A precision-machined billet of Aluminium is a (literally) cool thing to handle. Add a raft of novel and special electronic features, and a star device is crafted.
Even as the carton is opened, the desire to be different is evident in the sculpted cork safety packing, which makes the box 2.86kg when the device is not even in it. This is, indeed, no lightweight. The remote control unit is visually also very distinctive.
A quick read through the user guide also reveals notable features – a pinhole display, XLR balanced outputs, Toslink, I2S (HDMI), and the 212 x 212 x 50 mm and 2.7 kg single machined Aluminium billet case. Inside are a few choice features, too: 32-bit ES9018 Sabre DAC, Common Mode Rejection circuit noise elimination, special attention to vibration elimination, 500mW headphone output, ultra-wide frequency response (DC to 50 kHz +/- 0.1 dB), output impedance just 1.6 Ohm, DSD64-DSD512 up to 384kHz on the USB input, DXD352.8-DXD384, PCM up to 192kHz on the SPDIF and AES/EBU inputs, Bluetooth streaming, and customisable intelligent volume control.
Especially appealing features include the oblong array of tiny perforations, behind which glows a read light then the DAC212SE is operating. This displays information about settings and allows selection of options, and is an elegant alternative to a display screen. The volume control can be switched ‘out’ when using the unit in DAC mode, and ‘in’ when operating as a pre-amplifier; it can be switched to main control on all inputs, or into multi-mode for separate control of each input. The three stainless steel and Sorbothane feet isolate this device from micro vibrations. In addition, the circuit has very low impedance and true differential architecture to cancel any interference and reduce distortion.
There’s a lot of technology packed into the circuitry, with the design aim of reproducing the original input signal without adding artefacts. The output is claimed to be very natural, transparent, and three-dimensional.
The DAC212 distinguished itself in my system right away. Most importantly, no matter what input I used, the sound quality of my music being played through it was always superb. Secondly, and of particular importance to me, is that the playback was never interrupted, and didn’t hang up or fade. This has been a niggle with some other digital players I’ve tried, especially on USB where the signal was unpredictably lost and required reboots, sometimes repeatedly – an annoyance that spoils music listening dramatically.
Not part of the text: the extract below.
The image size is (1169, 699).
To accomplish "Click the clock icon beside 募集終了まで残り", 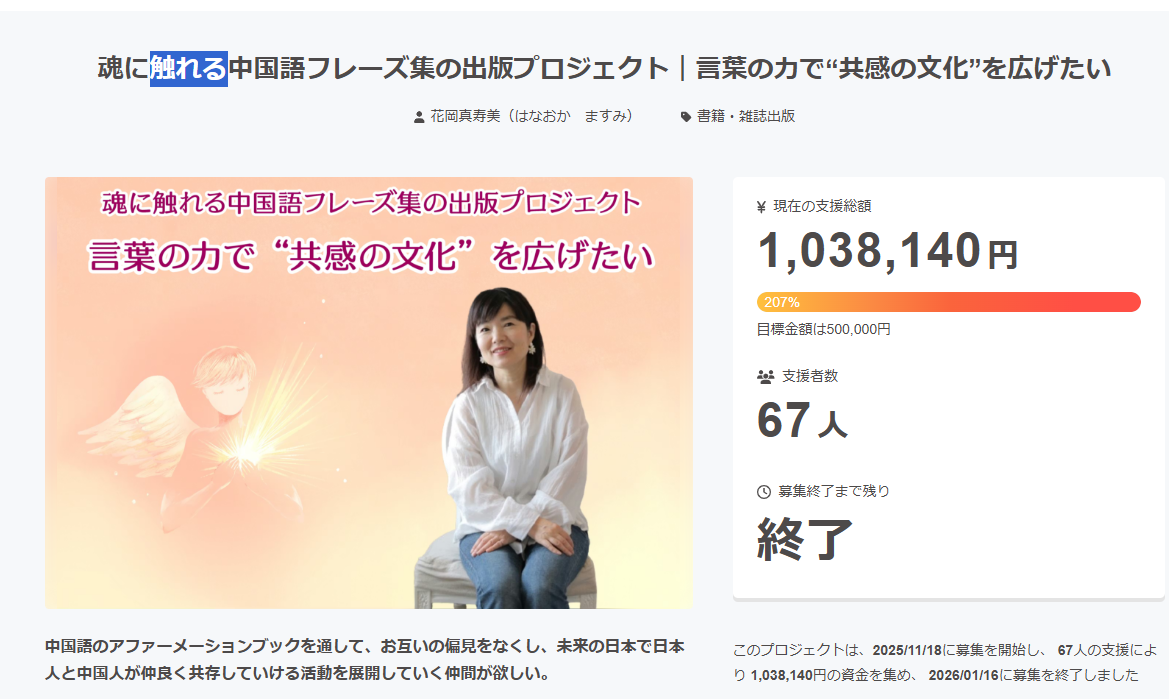I will pos(763,492).
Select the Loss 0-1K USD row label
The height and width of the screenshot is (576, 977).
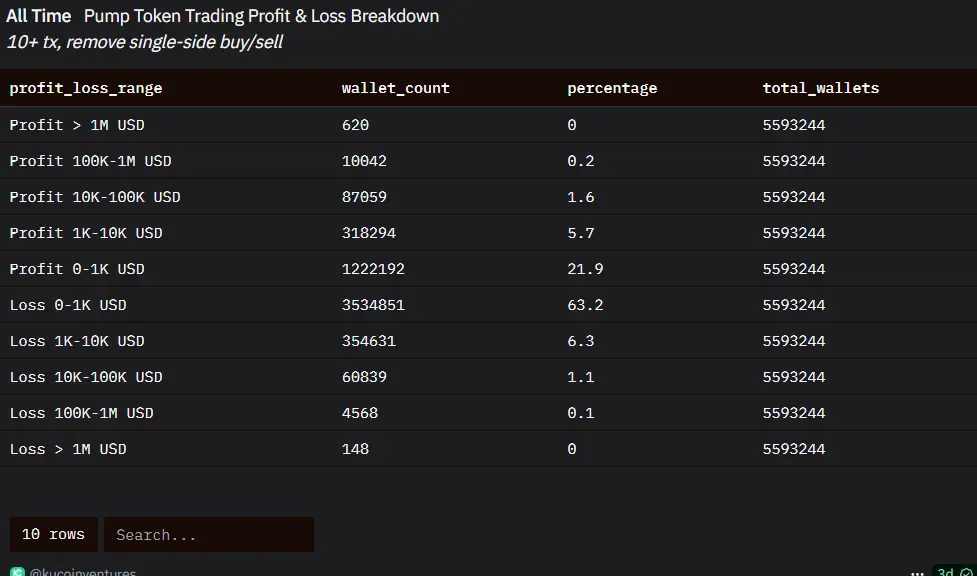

My JRiver Media Center file player software recognised the device instantly, and that was it. Perfect playback for as long as I could stay on the sofa. The unit stayed cool, even on daylong listening sessions, and the remote control was responsive and uninterrupted.
I was able to listen with the unit in my system for several months, courtesy of the New Zealand importer Ian Brown (Critical Sound Information, Hastings).
On arrival, a snag was evident in that the DAC212SE has only XLR balanced line outputs, and my own Viganoni & Viganoni Sachem Pure pre-amplifier and V2 monoblocks have RCA unbalanced inputs. This was resolved initially when Ian obtained a pair of rather neat special XLR-RCA adaptors for me to use – essential to ensure that the differential circuit connections were correct. Later, a review sample of the new Black Ice Audio F360 pre-amplifier arrived, and this has a balanced input.
My extensive listening was always a real pleasure, with not a hint of ‘digital’ disappointment. I compared playback quality with the direct XLR-XLR connection and with the XLR-RCA connection, and the sound was pretty much the same, with perhaps a hint of additional brightness, and thus apparent dynamics, on the ‘true’ balanced option.
So, did I like the DAC212SE in my listening system? That’s a resounding and emphatic yes. At times, its unassuming size, cool appearance, and totally hassle-free operation put it out of notice when I was listening to music. But crucially, music sounded so natural and enjoyable that this component could easily be considered a resounding success in accomplishing the design aim of outstanding musicality and right tonality.